Searching for CP-Violation with the DUNE Experiment by Dan Cherdack
Host: Prof. Mitchell Soderberg/ Contact: Yudaisy Salomón Sargentón, 315-443-5960
202 Physics Bldg.
Refreshments at 3:30 pm and the talk starting at 3:45 pm
The weak interaction is one of the four fundamental forces that govern our universe. While the effects of this force are more subtle than the other three, the weak force has many interesting properties that the other three forces do not. For example, the weak interaction can change particle flavor, it maximally violates parity symmetry, and it even violates charge-parity (CP) symmetry, which introduces differences between matter and antimatter. These differences may explain the matter-antimatter asymmetry of the universe, and in turn validate the big bang theory.

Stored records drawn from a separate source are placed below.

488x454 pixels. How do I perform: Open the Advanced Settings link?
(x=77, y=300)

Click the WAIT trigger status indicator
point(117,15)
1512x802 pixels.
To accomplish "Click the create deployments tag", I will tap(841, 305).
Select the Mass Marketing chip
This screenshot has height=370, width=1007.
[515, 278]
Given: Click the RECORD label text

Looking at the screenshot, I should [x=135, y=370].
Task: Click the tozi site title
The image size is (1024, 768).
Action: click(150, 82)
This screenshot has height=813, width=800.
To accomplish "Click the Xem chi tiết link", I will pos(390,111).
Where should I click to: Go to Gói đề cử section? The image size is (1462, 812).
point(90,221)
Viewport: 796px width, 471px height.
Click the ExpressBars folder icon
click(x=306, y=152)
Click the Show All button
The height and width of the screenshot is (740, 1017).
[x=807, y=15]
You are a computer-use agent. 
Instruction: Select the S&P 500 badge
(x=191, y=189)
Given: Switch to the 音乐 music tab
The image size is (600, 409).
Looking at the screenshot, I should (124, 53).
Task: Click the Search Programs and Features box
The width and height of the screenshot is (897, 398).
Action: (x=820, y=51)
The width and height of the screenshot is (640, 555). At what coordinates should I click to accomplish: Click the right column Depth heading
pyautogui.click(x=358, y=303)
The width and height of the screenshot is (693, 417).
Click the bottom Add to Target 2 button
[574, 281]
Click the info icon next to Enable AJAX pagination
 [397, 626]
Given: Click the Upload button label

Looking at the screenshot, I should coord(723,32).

Neutrinos only interact via the weak force which means they are hard to detect, but provide a unique test bed for studying the weak interaction. Over the past few decades it was discovered that neutrinos have mass and change flavors. Studying the way neutrinos change flavors, termed neutrino oscillations, allows us to search for a new source of CP-violation. The next-generation Deep Underground Neutrino Experiment (DUNE) will usher in an era of high precision neutrino physics with the worlds most intense neutrino beam and high resolution Liquid Argon (LAr) Time Projection Chamber (TPCs) detectors. The Fermilab Short-Baseline Neutrino (SBN) Program will employ three LAr TPCs, which will provide and excellent test bed for LAr TPC R&D, and allow for many important measurements crucial to DUNE. I will discuss the theoretical framework we use to describe neutrino oscillations, and the exciting opportunities and new challenges afforded us by these experiments.